▶ **Instructions for the task**
Write out the data exactly from its first line onward, ending with the line in which "Cinema Express (242, 7)" appears.

____

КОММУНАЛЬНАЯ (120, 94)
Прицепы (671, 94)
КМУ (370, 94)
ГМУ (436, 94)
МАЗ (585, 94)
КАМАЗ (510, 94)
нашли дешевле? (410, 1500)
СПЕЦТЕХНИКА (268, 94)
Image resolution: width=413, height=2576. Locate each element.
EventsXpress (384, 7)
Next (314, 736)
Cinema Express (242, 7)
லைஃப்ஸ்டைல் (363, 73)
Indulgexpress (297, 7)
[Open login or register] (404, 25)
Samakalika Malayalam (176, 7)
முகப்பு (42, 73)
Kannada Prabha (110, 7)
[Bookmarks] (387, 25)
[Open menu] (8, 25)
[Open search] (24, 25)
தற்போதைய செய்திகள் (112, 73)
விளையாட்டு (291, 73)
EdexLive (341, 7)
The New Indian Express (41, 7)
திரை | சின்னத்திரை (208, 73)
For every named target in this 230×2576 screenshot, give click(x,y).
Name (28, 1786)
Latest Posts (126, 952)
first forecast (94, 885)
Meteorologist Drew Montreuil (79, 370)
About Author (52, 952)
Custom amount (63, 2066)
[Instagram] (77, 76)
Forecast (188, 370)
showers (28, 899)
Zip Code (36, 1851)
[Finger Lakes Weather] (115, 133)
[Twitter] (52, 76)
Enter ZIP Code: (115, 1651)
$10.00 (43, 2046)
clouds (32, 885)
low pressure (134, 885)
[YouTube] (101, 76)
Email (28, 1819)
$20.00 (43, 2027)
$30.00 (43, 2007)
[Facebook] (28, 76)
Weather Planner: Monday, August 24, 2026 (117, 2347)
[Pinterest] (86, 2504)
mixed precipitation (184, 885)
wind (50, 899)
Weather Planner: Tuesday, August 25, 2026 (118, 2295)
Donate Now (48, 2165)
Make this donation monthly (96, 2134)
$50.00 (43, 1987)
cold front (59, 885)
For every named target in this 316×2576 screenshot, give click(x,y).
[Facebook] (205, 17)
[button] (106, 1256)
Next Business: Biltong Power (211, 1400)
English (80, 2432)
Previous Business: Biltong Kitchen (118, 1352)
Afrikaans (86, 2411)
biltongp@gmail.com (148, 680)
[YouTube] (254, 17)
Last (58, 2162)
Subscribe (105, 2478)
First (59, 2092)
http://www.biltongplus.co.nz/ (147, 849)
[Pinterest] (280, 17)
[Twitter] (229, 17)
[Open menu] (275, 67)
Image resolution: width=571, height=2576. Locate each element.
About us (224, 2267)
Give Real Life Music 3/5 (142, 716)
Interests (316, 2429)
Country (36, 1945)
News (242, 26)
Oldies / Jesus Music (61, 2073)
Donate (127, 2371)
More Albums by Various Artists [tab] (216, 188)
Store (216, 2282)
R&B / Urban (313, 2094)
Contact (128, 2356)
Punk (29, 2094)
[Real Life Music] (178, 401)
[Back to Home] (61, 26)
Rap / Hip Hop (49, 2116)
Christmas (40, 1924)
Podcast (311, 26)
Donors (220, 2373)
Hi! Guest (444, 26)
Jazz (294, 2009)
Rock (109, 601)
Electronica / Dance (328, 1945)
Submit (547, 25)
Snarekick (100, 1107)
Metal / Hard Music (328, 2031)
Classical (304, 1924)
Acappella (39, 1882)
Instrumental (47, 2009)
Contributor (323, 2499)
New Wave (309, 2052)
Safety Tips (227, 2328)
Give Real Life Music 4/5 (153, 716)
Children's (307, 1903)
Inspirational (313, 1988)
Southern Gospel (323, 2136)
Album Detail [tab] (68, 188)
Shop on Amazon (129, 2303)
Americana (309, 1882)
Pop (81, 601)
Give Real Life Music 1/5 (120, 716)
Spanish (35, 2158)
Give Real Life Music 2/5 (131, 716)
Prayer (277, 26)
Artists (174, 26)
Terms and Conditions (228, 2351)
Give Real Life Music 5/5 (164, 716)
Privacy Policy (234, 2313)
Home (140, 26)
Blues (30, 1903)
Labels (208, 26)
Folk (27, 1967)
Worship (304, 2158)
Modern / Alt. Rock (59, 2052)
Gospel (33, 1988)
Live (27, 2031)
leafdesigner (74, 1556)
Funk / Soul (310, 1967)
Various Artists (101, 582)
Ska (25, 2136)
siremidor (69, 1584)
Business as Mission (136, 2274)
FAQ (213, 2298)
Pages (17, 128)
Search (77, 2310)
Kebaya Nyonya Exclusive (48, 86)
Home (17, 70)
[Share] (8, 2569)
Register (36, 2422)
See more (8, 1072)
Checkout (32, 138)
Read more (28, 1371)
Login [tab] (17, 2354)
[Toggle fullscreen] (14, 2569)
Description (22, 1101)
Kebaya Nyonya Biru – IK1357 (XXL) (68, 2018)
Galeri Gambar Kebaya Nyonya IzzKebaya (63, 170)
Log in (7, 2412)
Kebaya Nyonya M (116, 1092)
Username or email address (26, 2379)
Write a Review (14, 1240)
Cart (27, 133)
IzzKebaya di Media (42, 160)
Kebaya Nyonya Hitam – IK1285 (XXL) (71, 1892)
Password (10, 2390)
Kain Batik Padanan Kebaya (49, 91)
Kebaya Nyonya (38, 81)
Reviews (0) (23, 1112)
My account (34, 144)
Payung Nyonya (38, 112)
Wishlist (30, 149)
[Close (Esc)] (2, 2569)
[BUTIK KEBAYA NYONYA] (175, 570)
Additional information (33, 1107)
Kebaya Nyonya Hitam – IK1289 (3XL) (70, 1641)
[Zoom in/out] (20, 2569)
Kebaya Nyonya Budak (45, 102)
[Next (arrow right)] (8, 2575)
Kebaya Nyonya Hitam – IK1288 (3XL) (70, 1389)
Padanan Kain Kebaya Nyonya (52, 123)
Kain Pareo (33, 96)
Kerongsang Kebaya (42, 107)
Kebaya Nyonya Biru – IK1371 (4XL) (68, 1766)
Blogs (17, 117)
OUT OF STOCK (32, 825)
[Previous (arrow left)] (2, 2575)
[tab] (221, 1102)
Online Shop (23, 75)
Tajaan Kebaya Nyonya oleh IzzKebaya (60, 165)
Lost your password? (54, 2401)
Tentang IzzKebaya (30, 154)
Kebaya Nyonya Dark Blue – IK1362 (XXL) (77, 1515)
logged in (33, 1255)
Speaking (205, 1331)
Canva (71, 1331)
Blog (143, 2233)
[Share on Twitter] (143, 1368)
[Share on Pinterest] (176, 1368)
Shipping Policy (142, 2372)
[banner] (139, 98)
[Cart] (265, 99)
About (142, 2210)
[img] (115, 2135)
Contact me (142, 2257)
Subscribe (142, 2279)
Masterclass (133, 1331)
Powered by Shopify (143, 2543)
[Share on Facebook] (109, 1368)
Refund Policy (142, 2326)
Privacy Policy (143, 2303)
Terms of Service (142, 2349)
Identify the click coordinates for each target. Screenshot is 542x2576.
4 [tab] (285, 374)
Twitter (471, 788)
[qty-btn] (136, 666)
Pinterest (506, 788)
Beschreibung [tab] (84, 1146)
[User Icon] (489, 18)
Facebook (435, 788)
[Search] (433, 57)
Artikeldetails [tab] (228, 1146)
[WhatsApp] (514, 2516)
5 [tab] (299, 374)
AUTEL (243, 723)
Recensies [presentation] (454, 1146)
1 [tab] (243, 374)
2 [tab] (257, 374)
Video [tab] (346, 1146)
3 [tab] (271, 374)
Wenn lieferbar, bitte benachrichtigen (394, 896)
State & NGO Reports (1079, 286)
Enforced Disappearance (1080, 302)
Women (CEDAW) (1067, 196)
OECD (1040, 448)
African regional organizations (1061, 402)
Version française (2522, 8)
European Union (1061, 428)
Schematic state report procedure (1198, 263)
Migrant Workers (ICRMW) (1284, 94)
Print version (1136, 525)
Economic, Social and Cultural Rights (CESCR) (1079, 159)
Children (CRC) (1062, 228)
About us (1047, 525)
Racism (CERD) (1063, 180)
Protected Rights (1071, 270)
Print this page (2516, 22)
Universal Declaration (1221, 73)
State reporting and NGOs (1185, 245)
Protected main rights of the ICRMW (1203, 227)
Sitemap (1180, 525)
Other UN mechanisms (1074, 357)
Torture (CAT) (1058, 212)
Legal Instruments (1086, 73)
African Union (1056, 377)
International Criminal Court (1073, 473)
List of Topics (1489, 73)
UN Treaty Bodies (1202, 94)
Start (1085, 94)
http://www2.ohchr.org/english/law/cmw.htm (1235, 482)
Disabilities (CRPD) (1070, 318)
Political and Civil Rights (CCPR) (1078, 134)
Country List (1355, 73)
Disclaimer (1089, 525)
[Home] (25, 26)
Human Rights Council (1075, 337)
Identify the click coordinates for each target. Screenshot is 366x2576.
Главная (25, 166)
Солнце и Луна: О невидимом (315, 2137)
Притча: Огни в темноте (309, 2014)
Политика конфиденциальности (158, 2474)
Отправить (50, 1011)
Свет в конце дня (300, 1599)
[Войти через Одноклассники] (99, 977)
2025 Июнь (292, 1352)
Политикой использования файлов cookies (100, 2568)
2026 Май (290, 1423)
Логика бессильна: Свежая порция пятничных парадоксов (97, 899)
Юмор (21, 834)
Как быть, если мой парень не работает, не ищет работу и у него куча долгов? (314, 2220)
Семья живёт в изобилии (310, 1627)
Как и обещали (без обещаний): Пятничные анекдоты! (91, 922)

____

▶ **Exercise output**
КОММУНАЛЬНАЯ (120, 94)
Прицепы (671, 94)
КМУ (370, 94)
ГМУ (436, 94)
МАЗ (585, 94)
КАМАЗ (510, 94)
нашли дешевле? (410, 1500)
СПЕЦТЕХНИКА (268, 94)
Image resolution: width=413, height=2576. Locate each element.
EventsXpress (384, 7)
Next (314, 736)
Cinema Express (242, 7)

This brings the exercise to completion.